Jakarta, Indonesia - It is show-time at the Lativi television studios in the Indonesian capital, Jakarta.
The dancers are going through their routines, stressed-out floor managers are doing final sound checks and the audience is beginning to get excited.
Everything is as it should be for a prime-time TV talent show - with one exception.
All of the contestants are under the age of 10.
Fahmi, for example, is one of the three finalists in tonight's competition. He is eight years old and he is here, he says, because he wants to spread the word of Islam.
"I want to be a preacher when I grow up," he says, "because there are lots of young people these days who don't follow the Koran."
That is the other thing about this competition - it might look like a normal entertainment show, but it is all about the word of Allah.
Young orators
Child Preachers, as the show is called, tests children in the art of Islamic sermons. Fahmi and his two competitors are, in effect, trying to out-preach each other.
And despite the age of the contestants, it is a serious business. For the past two months, the contestants have been living in quarantine at a house in Jakarta.
Every day, they train for several hours with a team of mentors. After all, turning an eight-year-old into a fully fledged Islamic preacher takes work.
Everything about their performances has been carefully choreographed - the make-up, the Islamic clothes, the gestures, and of course the sermons themselves.
The end result is convincing - but is it the real thing?
Fahmi is clear enough about why he is competing, and why he likes to preach, but when asked to talk a little more about his sermon, he looks shyly at his father and then at the ground.
The audience, though, is convinced enough; the show is now in its sixth season. Mixing Sharia with showbiz, it seems, is working.
At the back of the audience sits a group of teenage girls, all dressed in pink, all wearing strict Islamic dress. How, I ask them, does this show compare to shows like Pop Idol?

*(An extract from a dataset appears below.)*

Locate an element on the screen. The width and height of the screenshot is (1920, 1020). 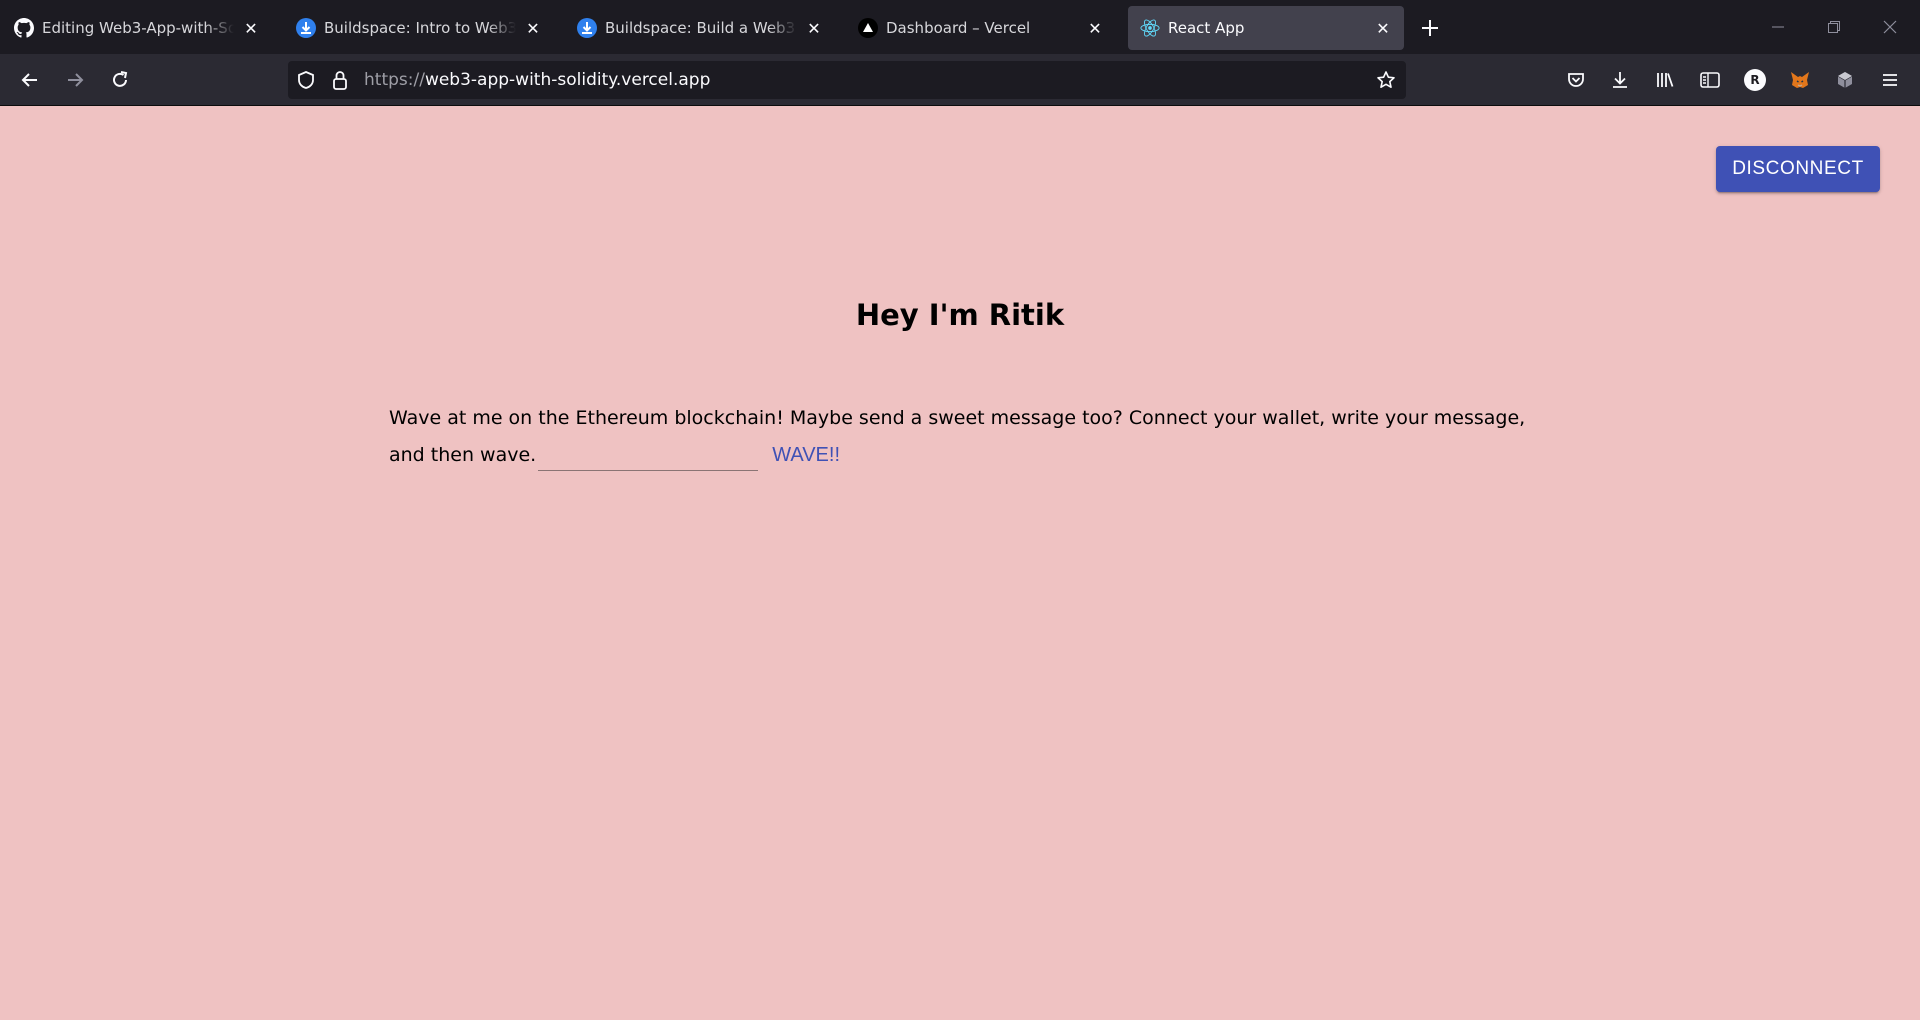
tab-title: Editing Web3-App-with-Solidity is located at coordinates (138, 28).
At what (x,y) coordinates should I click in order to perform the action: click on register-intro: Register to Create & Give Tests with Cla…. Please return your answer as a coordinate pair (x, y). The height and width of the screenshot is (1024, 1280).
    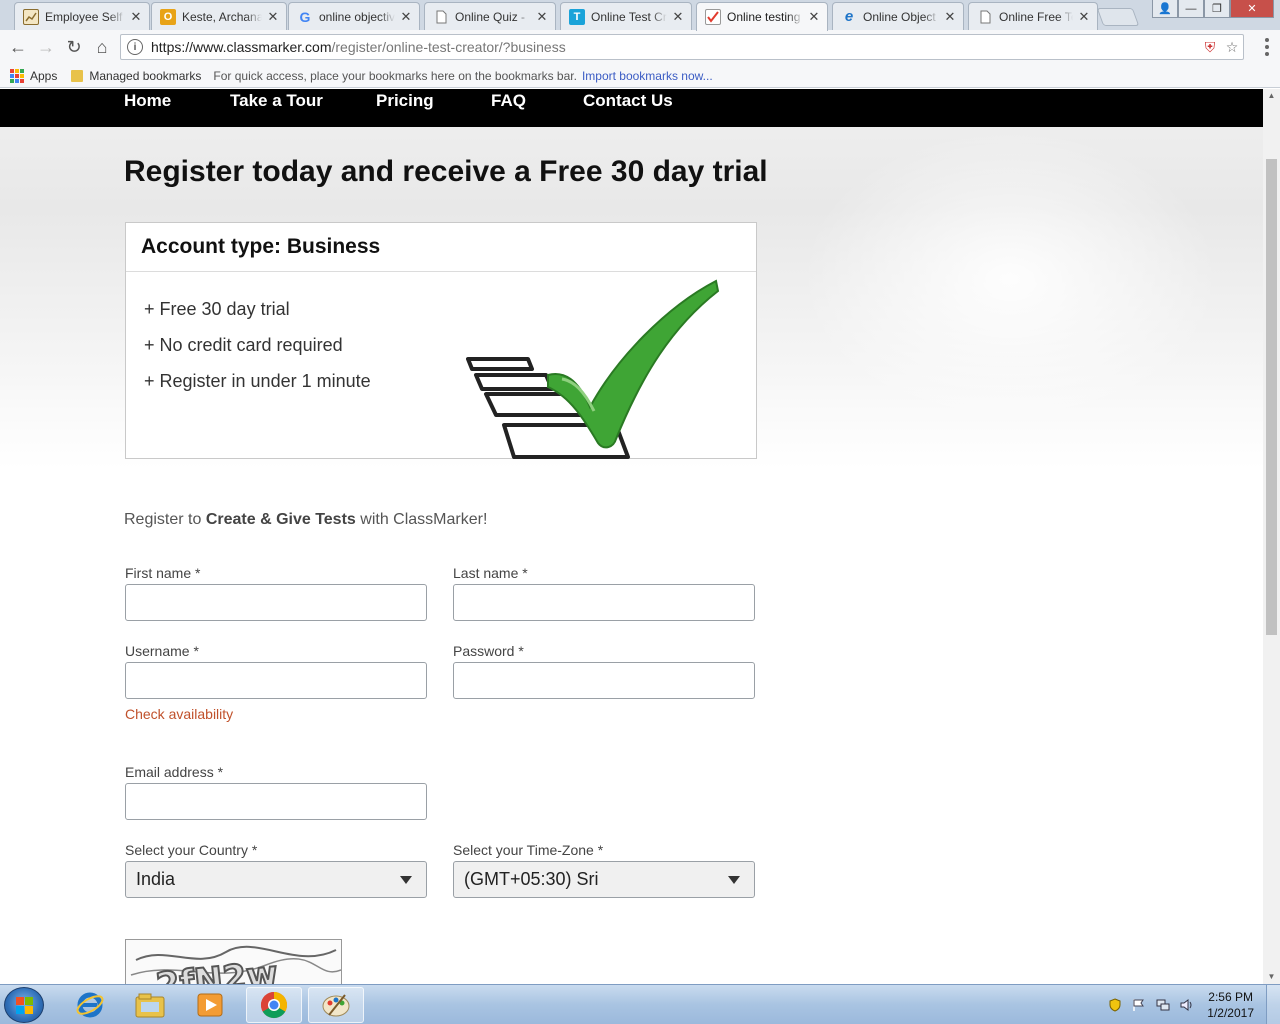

"This is much better" they say, "because this is actually teaching something about the Islamic religion. Indonesian Idol is just to have fun, it's just talking about worldly pleasures, but this is talking about the world and the after-life."
'Dash of fun'
Religious TV shows go down well here. There were at least 10 of them running during Ramadan this year. And while in the mosque the tone is usually calm and sombre, on television, Indonesians like their sermons with a touch of glitz.
The show's producer, Dicky Sumandjaja, admits that the fusion of these two things is not always easy, but he says they do not have to be in competition.
His perspective is that entertainment helps to educate people.
"If you're trying to inform and educate viewers at home," he said, "it's always going to be more effective if you add a dash of fun, because in my opinion, I don't think Indonesian society is ready to accept things that are too serious on TV."
This is all part of a wider trend in Indonesia.
Muslims here are hungry for modern consumer products with an Islamic flavour. And if it works for lipstick, fashion and music, why not television shows?
Fahmi is only eight, but he is already plugged in to this new trend. He never knew Indonesia a decade ago, when too much religious expression was dangerous, and television strictly controlled.
He is just a little boy who likes dressing up for the camera and playing the joker, whose only wish, he says, is to grow up to be a preacher and visit Mecca.